- Opening Delimiter -

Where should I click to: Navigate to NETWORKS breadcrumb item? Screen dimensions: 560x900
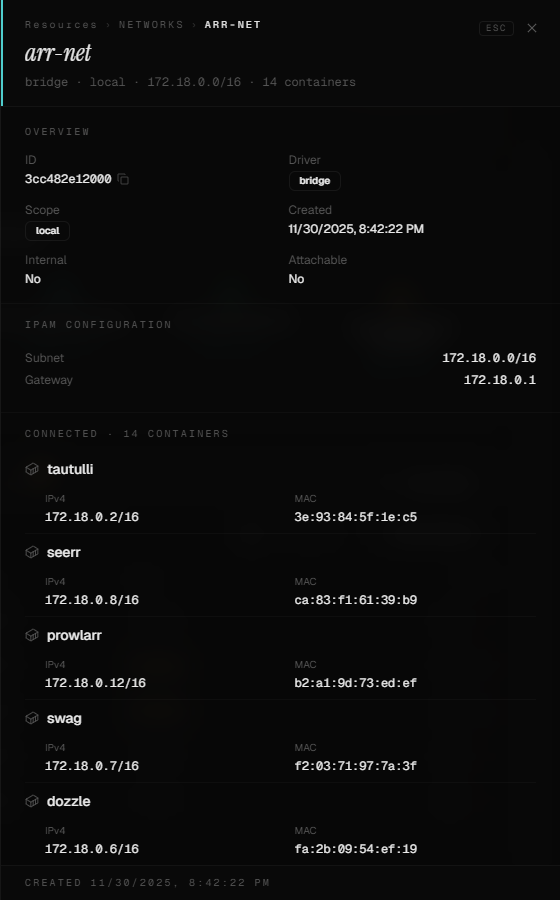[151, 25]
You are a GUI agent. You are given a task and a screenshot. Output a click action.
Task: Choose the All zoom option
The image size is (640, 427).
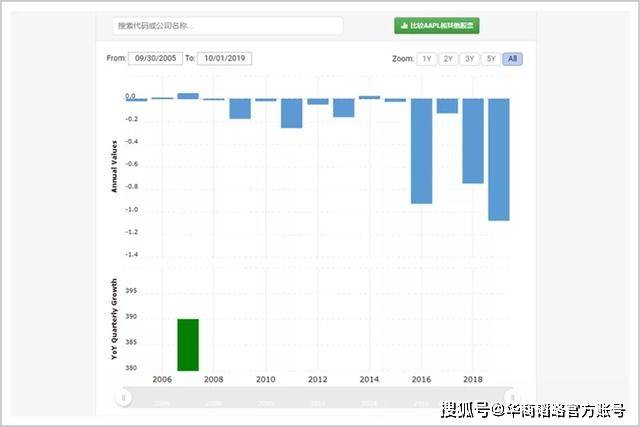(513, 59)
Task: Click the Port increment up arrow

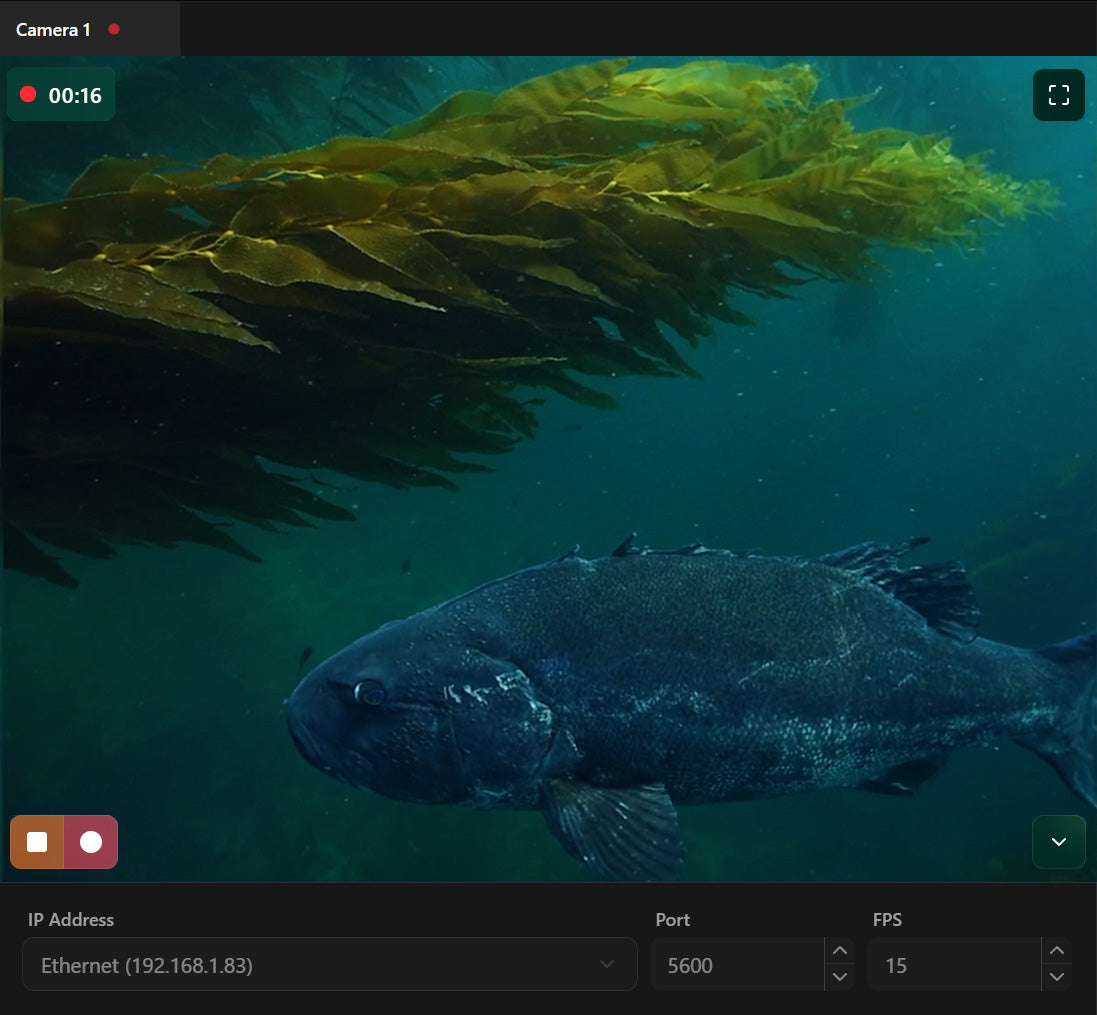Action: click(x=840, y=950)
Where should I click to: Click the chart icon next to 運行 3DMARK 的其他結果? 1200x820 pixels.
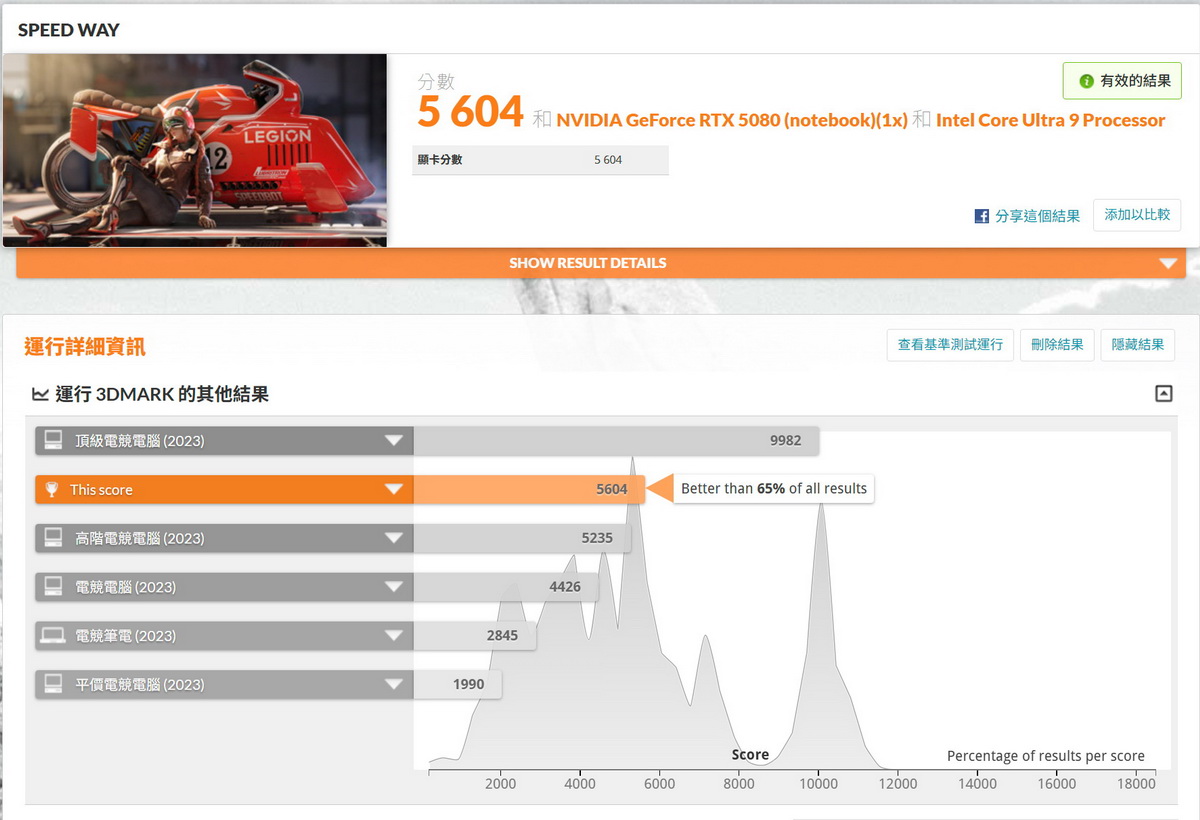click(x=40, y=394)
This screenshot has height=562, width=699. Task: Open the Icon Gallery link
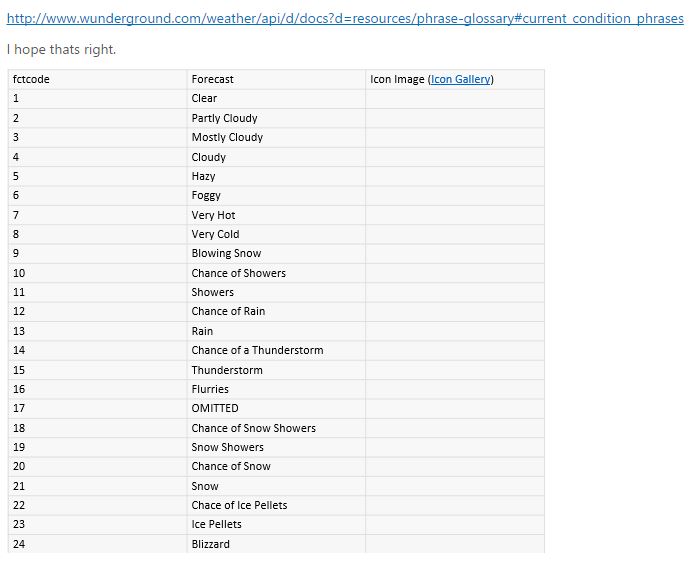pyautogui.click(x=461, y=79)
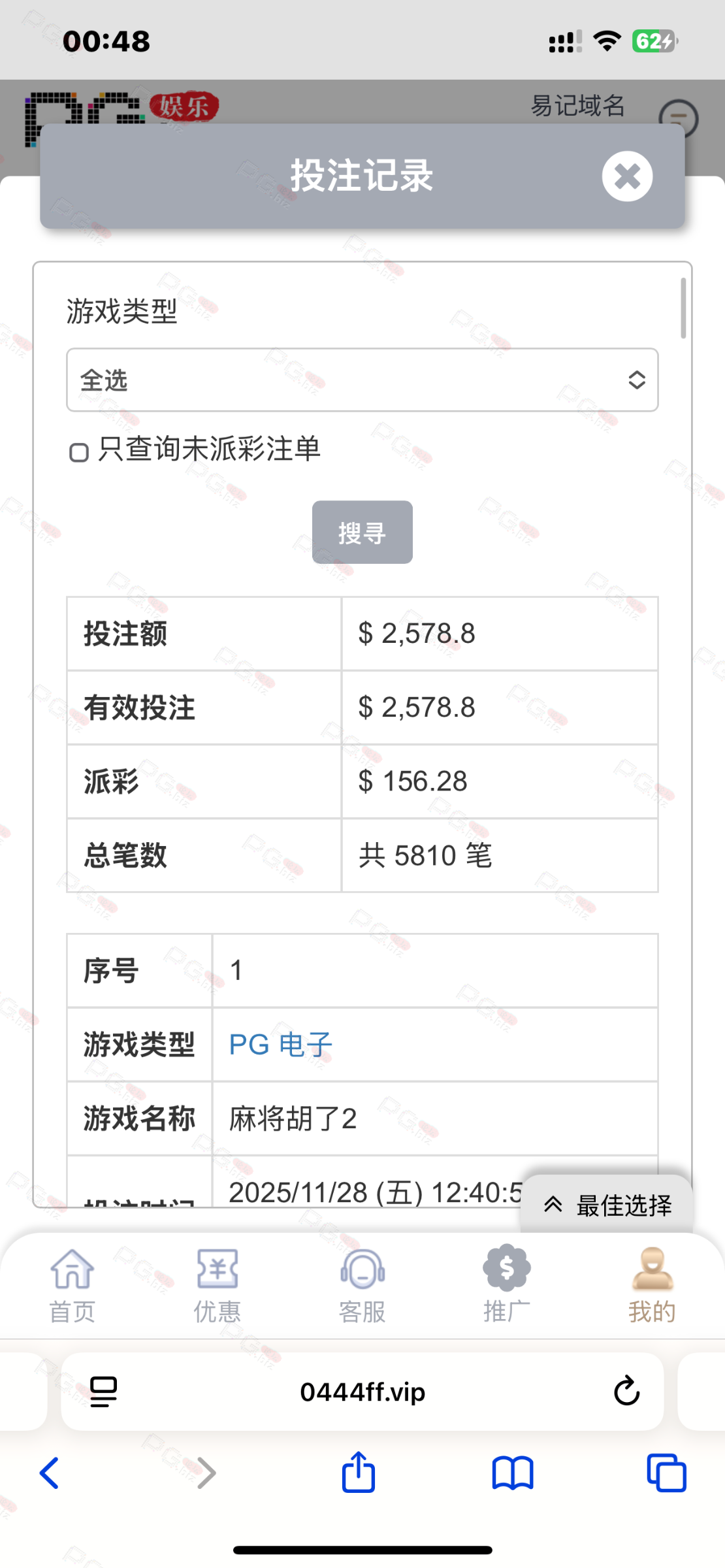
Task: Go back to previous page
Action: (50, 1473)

- Closing Delimiter -
- Opening Delimiter -

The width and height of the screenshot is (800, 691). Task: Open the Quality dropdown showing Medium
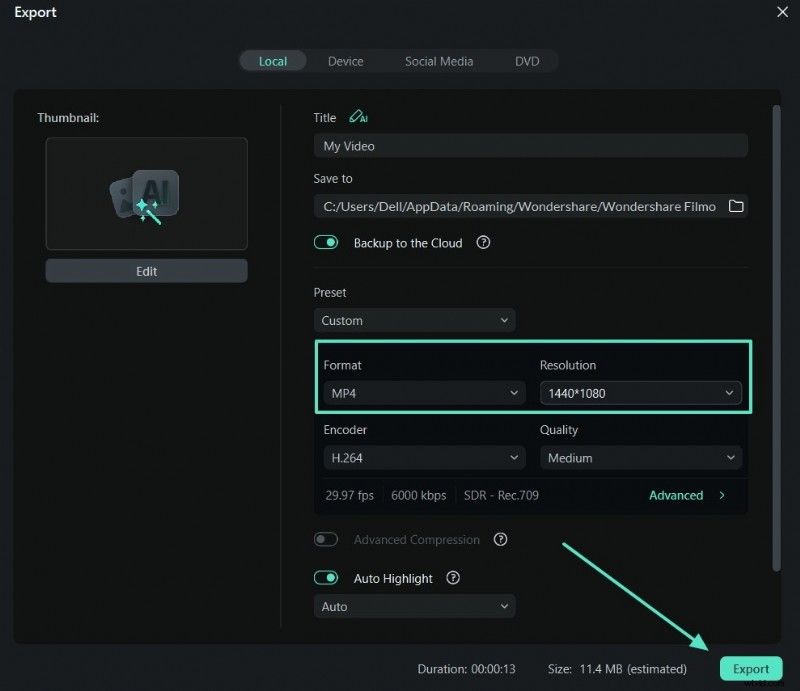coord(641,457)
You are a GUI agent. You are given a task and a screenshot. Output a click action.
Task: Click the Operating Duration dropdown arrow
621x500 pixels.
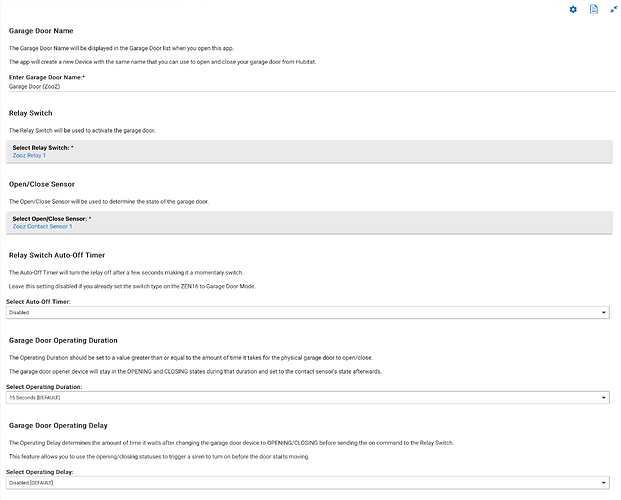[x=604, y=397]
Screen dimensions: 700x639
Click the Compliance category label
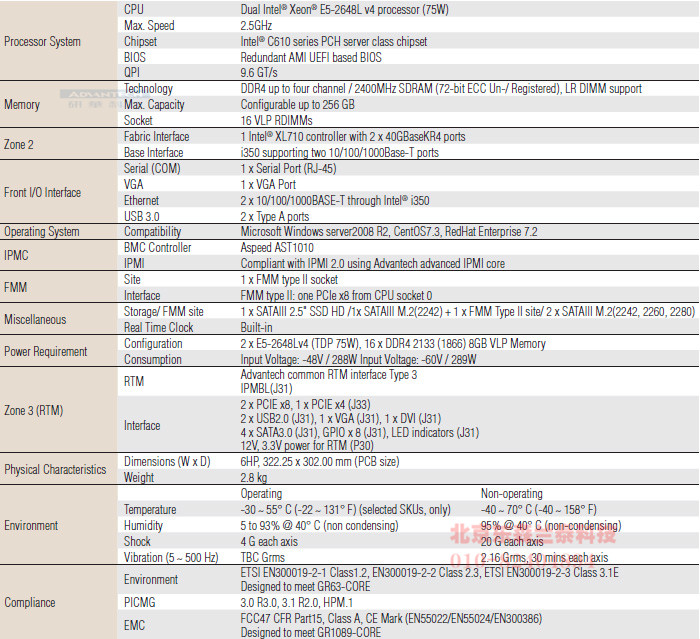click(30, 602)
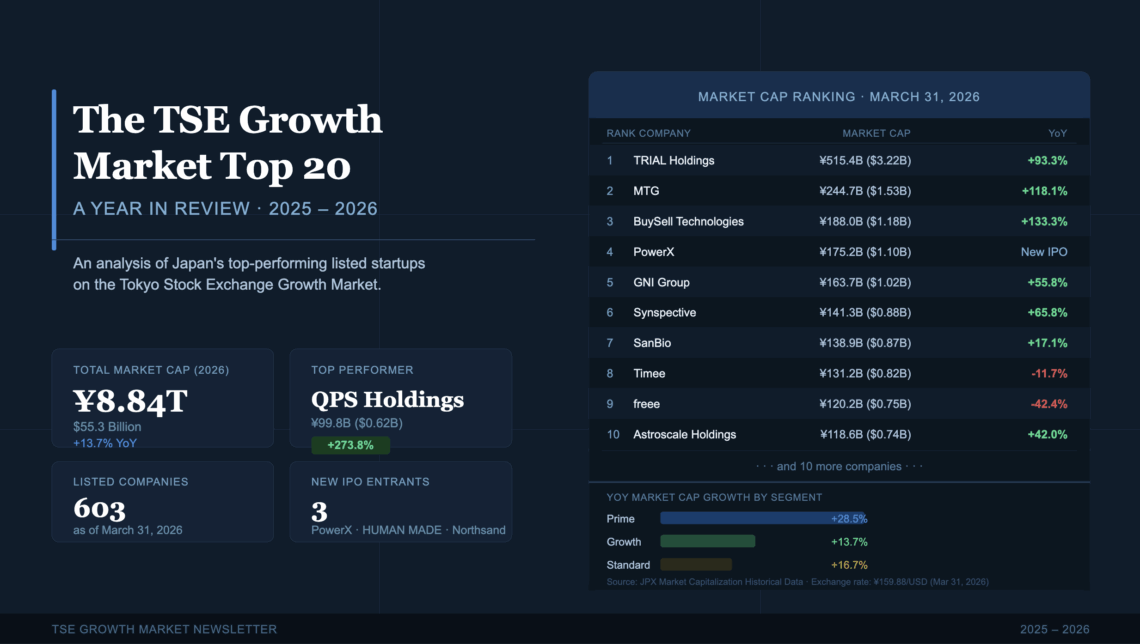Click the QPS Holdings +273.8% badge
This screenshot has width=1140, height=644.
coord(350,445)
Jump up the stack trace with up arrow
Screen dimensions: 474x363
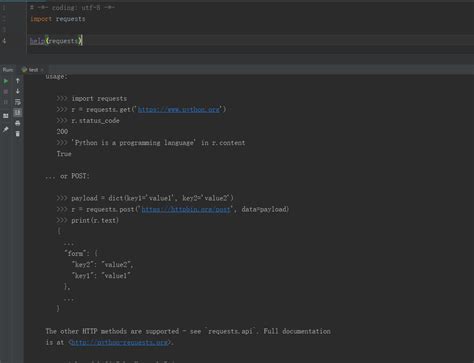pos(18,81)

- Closing Delimiter -
- Opening Delimiter -

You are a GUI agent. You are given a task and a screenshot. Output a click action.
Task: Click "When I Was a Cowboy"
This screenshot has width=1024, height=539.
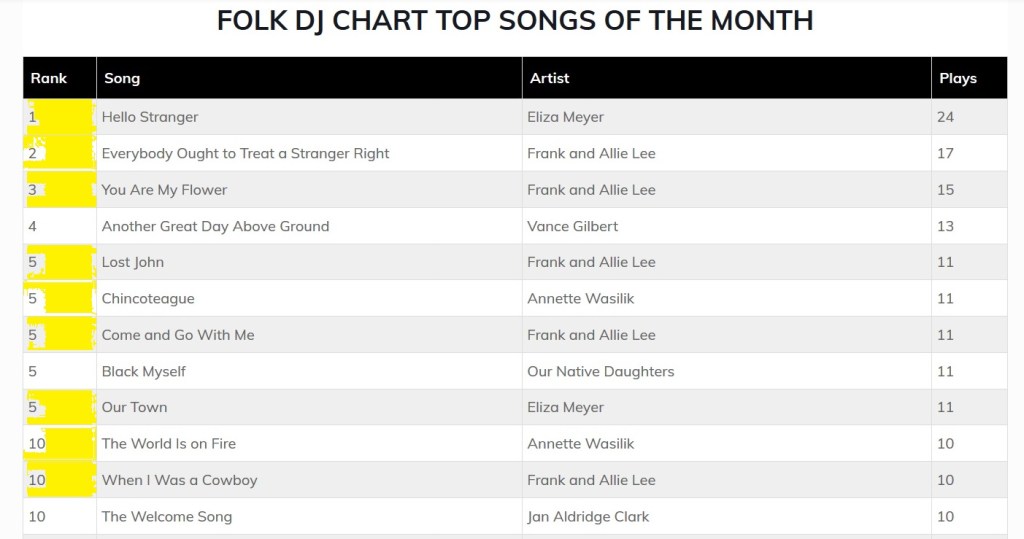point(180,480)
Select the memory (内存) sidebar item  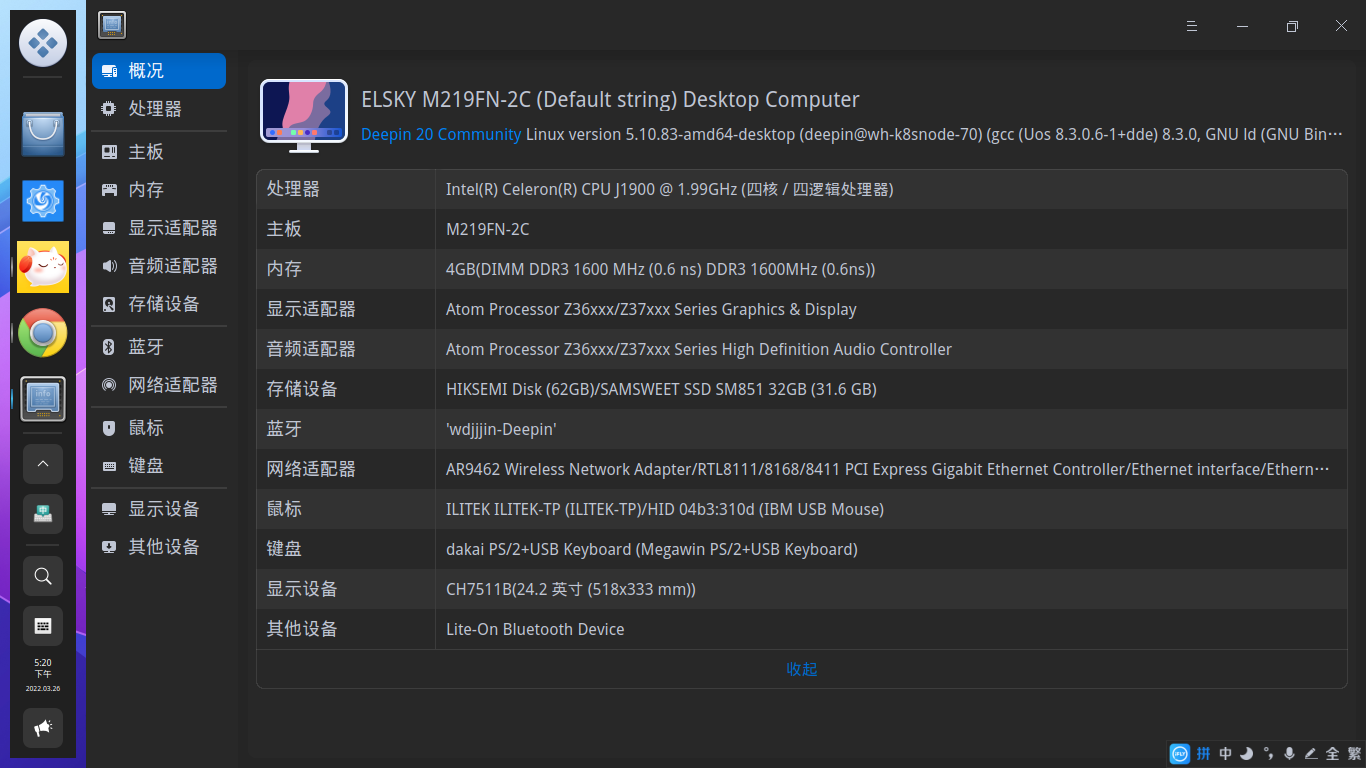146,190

- Closing Delimiter -

* _Your assignment_
For the material above, give again only the lines starting at the line that contains "The width and" and ending at the line that contains "Task: Click the Operating". Pictures do not belong in the copy.

* _Exercise answer_
The width and height of the screenshot is (800, 691). Task: Open the Quality dropdown showing Medium
coord(641,457)
You are a GUI agent. You are given a task and a screenshot. Output a click action.
Task: Click the Operating Duration dropdown arrow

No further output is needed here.